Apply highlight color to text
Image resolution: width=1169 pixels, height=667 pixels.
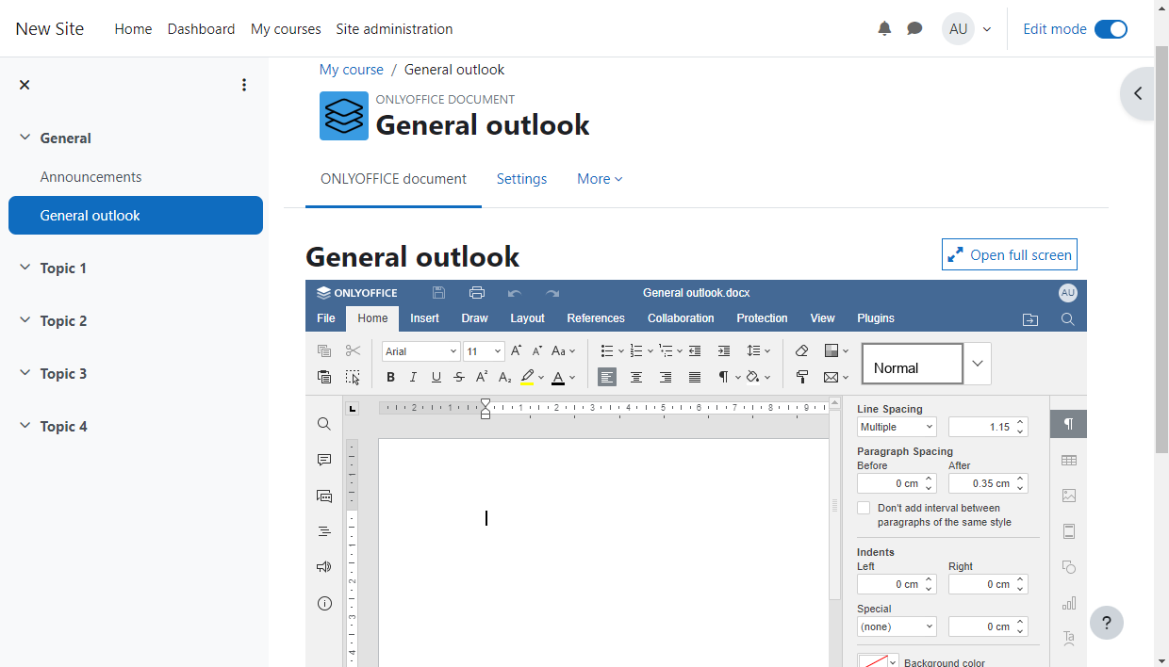(x=529, y=377)
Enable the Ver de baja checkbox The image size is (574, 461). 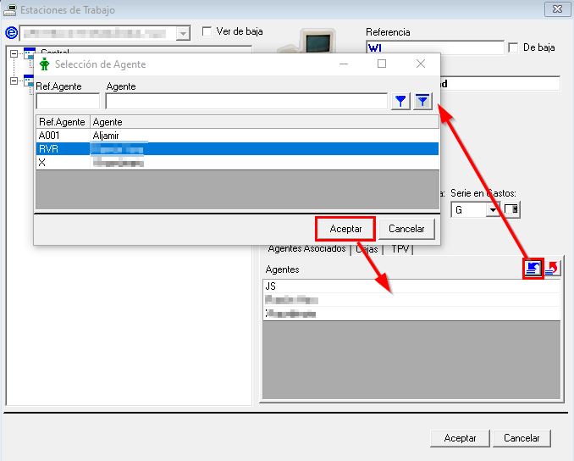[x=208, y=31]
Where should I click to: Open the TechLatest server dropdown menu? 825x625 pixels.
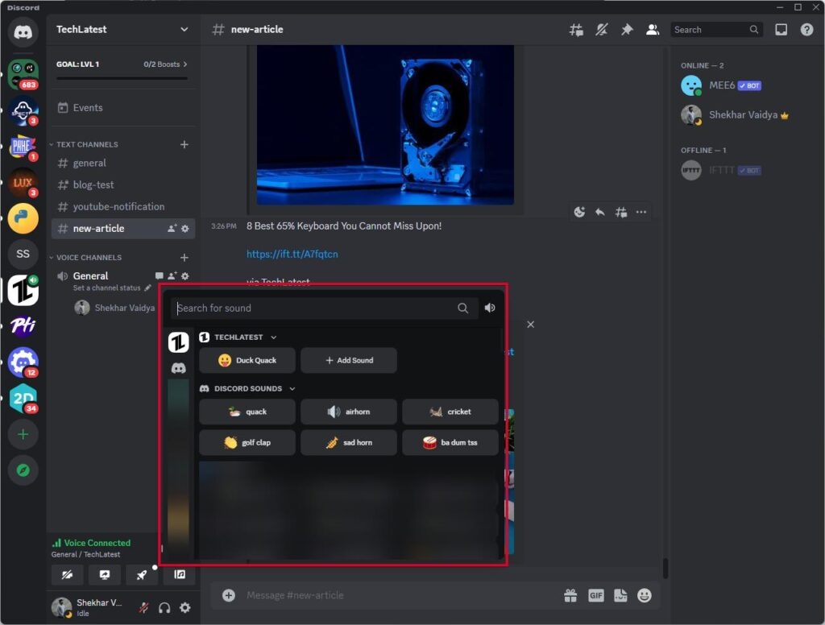click(121, 27)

Your goal:
The copy should hold, exactly, the lines from the one containing "Where should I" to the final line of the listing above, with both ends present and no pictures.

Solution to the problem:
Where should I click to: Open the TechLatest server dropdown menu? 825x625 pixels.
click(121, 27)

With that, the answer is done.